## [TEXT BLOCK]
----
- Born: 1550 Kilkenny, Ireland
- Died: 15 February 1620 (aged 69–70) Santiago de Compostela, Spain

= James Archer (Jesuit) =

Irish Roman Catholic priest (1550–1620)

James Archer (1550–1620) was an Irish Roman Catholic priest of the Society of Jesus who played a highly controversial role in both the Nine Years War and in the military resistance to both the House of Tudor's religious persecution of the Catholic Church in Ireland and the Elizabethan wars against both Gaelic Ireland and the Irish clans. During the final decade of the reign of Queen Elizabeth I, Archer became a leading figure of hate in the anti-Catholic propaganda of the English government, but his most lasting achievement was his role in the establishment and strengthening of the Irish Colleges in Catholic Europe during the Counter-Reformation.

==Early life==
Archer came from an Anglo-Norman family in County Kilkenny. He may have attended the local grammar school, Kilkenny College, which had been established in 1555 under Peter White, a fellow of the University of Oxford. David Wolfe, papal nuncio to Ireland, had been evangelizing in south Leinster in this period, although there is no evidence that he came in contact with Archer. Archer entered the seminary college of Louvain around the year 1564, when Nicholas Sanders was in charge. In his maturity, he was described as tall, of dark complexion, with a long, thin face. He was ordained in Louvain in 1577.

==Irish mission==
Archer took a degree of Master of Arts and returned to Ireland in March 1577. Later the same year his presence about Waterford and Clonmel was reported to the queen's secretary, Francis Walsingham, by the President of Munster, William Drury. In the report, Archer was described as a "principal prelate" and "a detestable enemy to the Word of God". Drury also claimed that en route to Ireland Archer had "taught all the way betwixt Rye and Bristol [in England] against our religion and caused a number to despair".

In 1579, the rebel James Fitzmaurice Fitzgerald landed a papal invasion force at Smerwick in modern-day County Kerry in the company of Nicolas Sanders. Fitzmaurice proceeded to Holy Cross in County Tipperary via Kilmallock, and it is possible that Archer, who was in the vicinity, was attached to his forces. Fitzmaurice was killed in action during this journey.

At about this time Archer is said to have attended one of the Irish Catholic Martyrs, Blessed Conn O'Rourke, on the evening of the latter's execution for high treason at Kilmallock. Another source asserts that Archer was imprisoned at Westminster sometime after, but there is no substantial evidence for this.
----
## [COMPLETE THE FOLLOWING]
a – In the James Archer article, who reported Archer's presence near Waterford and Clonmel to Francis Walsingham?
b – Carry the James Archer article forward from its last sentence.
The data after this point is separate from the James Archer article.

## [DATA EXCERPT]
----
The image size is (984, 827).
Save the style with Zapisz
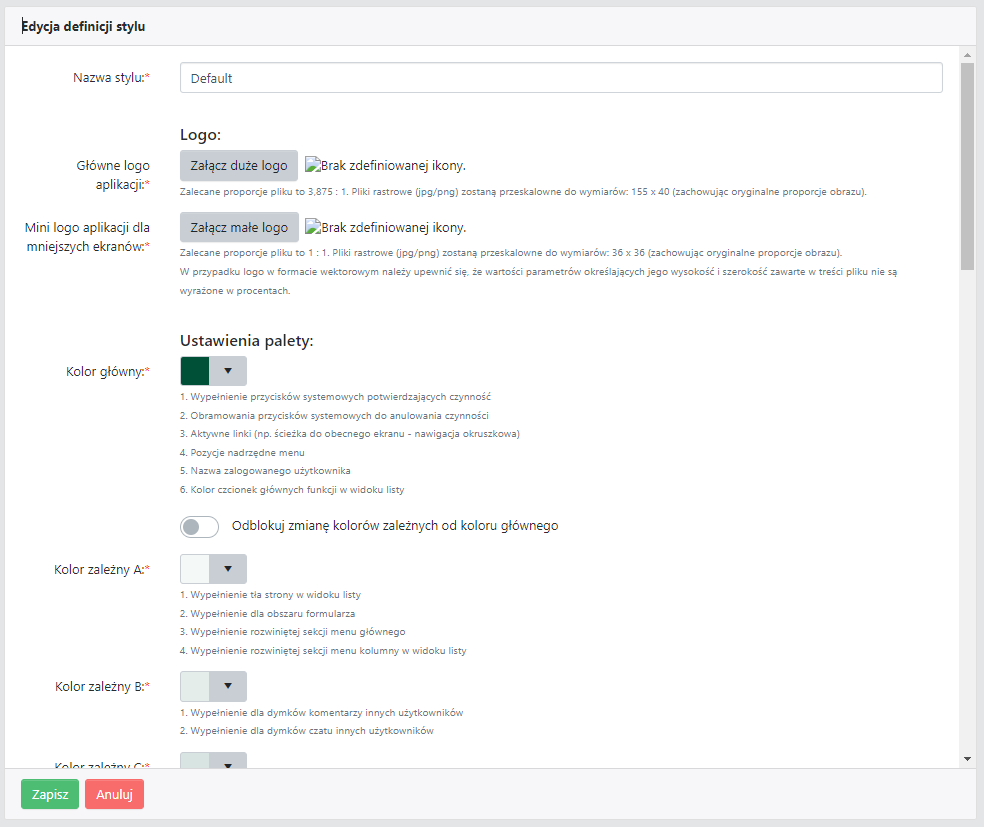point(50,794)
----
## [RESULTS FOR THE EXERCISE]
a – William Drury, the President of Munster.

b –
==Jesuit==
Archer was received as a novice into the Society of Jesus at Rome in 1581. He then spent two and a half years at the Roman College, studying logic, physics, and moral and controversial theology. In a report to the Jesuit General in 1584, he was described as physically strong, although choleric and melancholy in temperament; he had not distinguished himself in his studies, and was reckoned, "suitable to hear confessions".

In 1585 Archer was sent to the University of Pont-à-Mousson, where a joint Scots-Irish major seminary had lately been established. He studied scholastic theology for two years while ministering to the students and hearing confessions. In an unenthusiastic report delivered in 1587 – describing him as "bilious" – it was suggested that he was suited to become a preacher in his native country.

==Low Countries==
In 1587 Archer was sent to the Low Countries to serve as chaplain to the Spanish forces under the Duke of Parma during the Anglo-Spanish war (1585–1604).William Stanley, commander of a regiment of Irish soldiers under English crown authority, had just surrendered the Belgian city of Deventer to Parma and committed himself and his men to the service of the Spanish king. Archer spent his time hearing confessions from the Irish soldiers and busying himself with administrative duties. Expectations ran high among the forces for an invasion of England, but were defeated in the following year when the Spanish Armada was driven from the Dutch coast.

As Spain gradually regained its strategic initiative over England, Archer was reported to be following Stanley's regiment throughout 1590. In September of the following year, he was at Brussels, recovering from an illness. His superiors still considered him of middling ability, and the impression of melancholy and irascibility persisted. A request was then received from the Archbishop of Armagh, Edmund MacGauran, for his participation in a Jesuit mission to Ireland.

==Salamanca==
Archer remained in the Low Countries throughout 1591, then spent three months at Calais before he sailed to Spain, where he became the first rector of the Irish College at Salamanca after a visit to Philip II's court at Madrid. In the following years, he visited court regularly in an effort to secure scarce funding for the institution. By this time his superiors had altered their opinion of him to such a degree that he was considered ripe for promotion.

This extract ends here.